• Leigh Gerstenberger

Music Man Memories



At a recent family gathering I found myself watching The Music Man movie starring Robert Preston in the title role of “Professor” Harold Hill and Shirley Jones as librarian Marian Paroo. The movie which was released in 1962 features some of the most iconic songs from Broadway musical theatre. Based on the musical play of the same name written by Meredith Wilson which premiered on Broadway in 1957 the stage performance was recently reprised on the Great White Way with Hugh Jackman in the role of Hill.


I’ve known for years that music connects with a different part of the brain. Performers who visit nursing homes often observe that patients who are unable to speak, “come alive” when songs, familiar to them from their past (hymns, Christmas Carols, dance tunes) are performed for them. In many instances, even though unable to speak the patients can still carry a tune and say the words.

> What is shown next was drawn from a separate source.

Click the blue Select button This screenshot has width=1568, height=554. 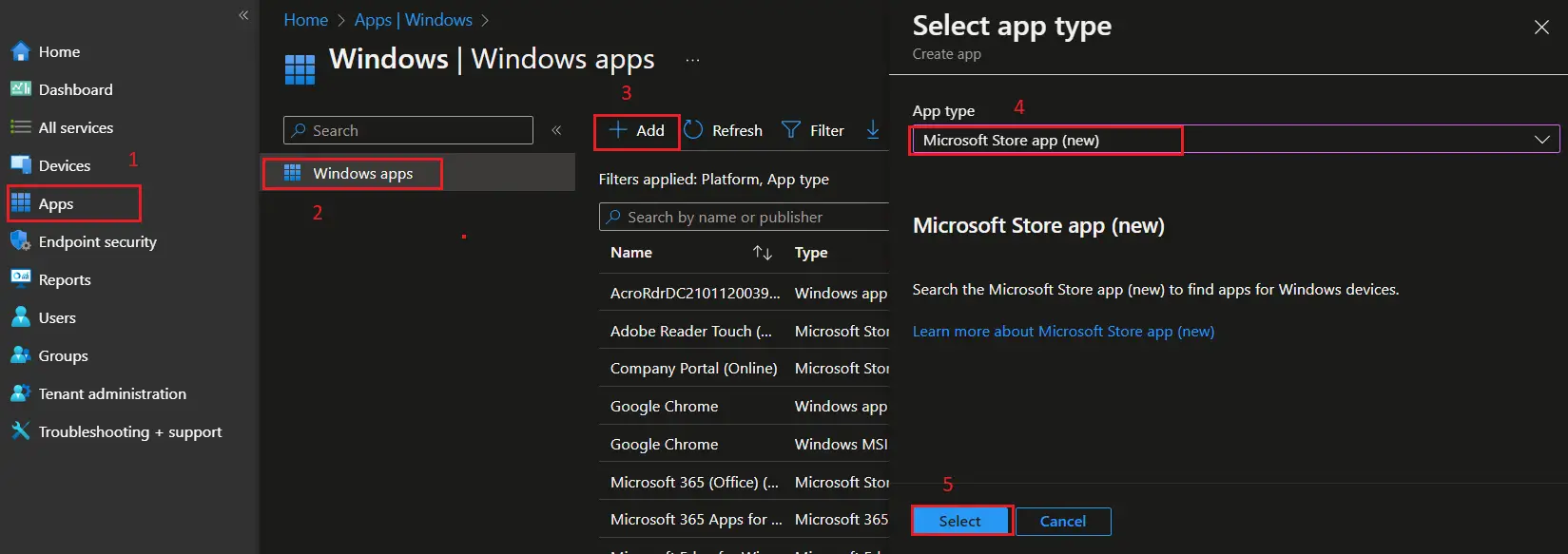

A good friend of mine has struggled with a speech impediment for most of his life. In one of life’s most beautiful ironies today he is a public speaker. He often begins his speeches singing one of the Frank Sinatra classics My Way or New York, New York. In doing so his rich baritone voice captivates the audience. As his opening number concludes and his presentation begins his conversation becomes laced with a pronounced stutter which takes the listener a few minutes to adjust to. I thought of my friend while watching a young, adorable, Ronnie Howard in the role of Winthrop Paroo, a child who, although having a severe lisp, can sing flawlessly.


As the movie concluded I found myself transported back in time, awash in memories of friends, family and experiences from Barbershop Quartets to the Beatles, all evoked through the songs in the musical. A reminder that music connects and stimulates a different part of my brain.